Only it was hard to imagine how an impossible situation could possibly have become even more disastrous. Mitch had learned the hard, bloody way that he had a problem with tenacity. Sensible people turned off when they saw a dead-end road sign. Not him. If there was something he wanted or valued, he stubbornly persisted in charging forward long past the hopeless point. He hated giving up on anything. But this afternoon, he thought he’d finally gotten smarter and was doing the rational, practical thing by resigning. Getting out of her life. Removing himself from the hopeless temptation of Nicole altogether.

Only this afternoon wasn’t going precisely like he planned. Under any other circumstances, that would have been great news. He never wanted to get out of her life. He never wanted to quit a job he loved. Hell, as soon as he recovered from the life-threatening shock that he’d fathered a child, he was likely gonna spin high on the baby news, too. Unfortunately, one teensy small detail hadn’t changed from the original core problem.

Nicole still couldn’t see him for dust.

And she was still facing him with that aghast expression.

“Mitch...it just couldn’t have been you. The two of us just couldn’t have slept together. I mean, for one thing, I know there’s already a woman in your life, a Suzanne or Susan or something—”

Bewilderment furrowed his brow. For a moment he was completely confounded how Suz could have possibly entered this conversation—but that didn’t stop him from immediately correcting her misconception. “Whoa—there’s no one in my life. Nor would anything have happened between us if someone else had been in the wings. If I’m involved, I believe in doing the loyal-as-a-hound routine. No exceptions. I can’t imagine how you even heard Suz’s name?”

“From Wilma. I’m positive she said—”

Aw, hell. Finally it clicked how she’d made the association. “Yeah, well...before I moved and took the job here, there was a Suz. And when I was first hired on, Wilma came on pretty strong. I didn’t know then that flirting was a life-style with her. I didn’t want to hurt her feelings, and didn’t want to start a new job with an awkward situation, so I made some comment about there being a Suz in my life. Good grief, I never even thought about it again. It was just a chance comment at the time. It never occurred to me that she’d spread the word or that anyone else had made anything of it.”

That didn’t stop her from sputtering. “But Mitch, it still couldn’t have been you.”

A billion women on the planet, and he had to fall for the one who used his masculine ego for machete practice? “Trust me. It was.”

“But I always thought you didn’t even like me—”

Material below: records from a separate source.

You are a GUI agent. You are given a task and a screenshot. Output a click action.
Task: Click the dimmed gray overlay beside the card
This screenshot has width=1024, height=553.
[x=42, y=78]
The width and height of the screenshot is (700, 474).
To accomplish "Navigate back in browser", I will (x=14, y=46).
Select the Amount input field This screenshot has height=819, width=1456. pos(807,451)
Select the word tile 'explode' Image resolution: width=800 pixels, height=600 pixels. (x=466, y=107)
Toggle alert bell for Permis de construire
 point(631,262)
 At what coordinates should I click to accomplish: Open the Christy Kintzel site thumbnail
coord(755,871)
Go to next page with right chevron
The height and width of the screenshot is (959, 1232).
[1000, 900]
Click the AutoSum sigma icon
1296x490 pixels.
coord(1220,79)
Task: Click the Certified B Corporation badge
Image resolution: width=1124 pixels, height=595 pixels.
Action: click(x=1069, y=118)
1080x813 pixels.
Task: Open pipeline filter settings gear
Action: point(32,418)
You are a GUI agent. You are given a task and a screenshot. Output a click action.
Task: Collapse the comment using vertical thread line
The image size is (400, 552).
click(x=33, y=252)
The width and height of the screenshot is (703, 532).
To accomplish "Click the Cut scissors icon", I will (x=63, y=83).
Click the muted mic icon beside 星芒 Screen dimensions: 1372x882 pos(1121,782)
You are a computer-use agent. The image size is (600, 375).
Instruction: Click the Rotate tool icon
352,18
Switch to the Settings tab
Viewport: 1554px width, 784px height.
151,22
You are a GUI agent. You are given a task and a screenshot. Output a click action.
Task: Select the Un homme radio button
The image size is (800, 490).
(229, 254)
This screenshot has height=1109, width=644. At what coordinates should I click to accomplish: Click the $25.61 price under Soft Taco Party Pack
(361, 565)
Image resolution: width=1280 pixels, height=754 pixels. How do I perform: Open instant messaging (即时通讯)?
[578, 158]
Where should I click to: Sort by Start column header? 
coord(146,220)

“Um, Nik, that’s not remotely true.”

Instead of that comment reassuring her, it seemed to cause more mental wheels to spin in her mind. She seemed to sink even deeper in that office chair. A flush of guilt splashed her cheeks with color. “Oh, God. Look, I have to face this, so I just you want you to be honest with me. What did I do? Throw myself at you at that party? Put you in a position where you couldn’t say no because I was the boss?”

“Nicole, that’s not at all how it happened.”

“Then how did it happen? And why didn’t you ever say anything to me long before this?”

Mitch rubbed an exasperated hand at the back of his neck. For almost three months, he’d have given gold for those questions to come up. He’d had to battle every grain in his character to shut up, when his nature was to charge into a problem and confront it head-on. It was only for her sake—ever—that he’d been silent.

Now, though, blurting out the plain truth wasn’t that simple. He was painfully conscious that how he handled the situation could either open doors—for her, for him, for the two of them—or permanently close them. Somehow, he had to buy himself some thinking time.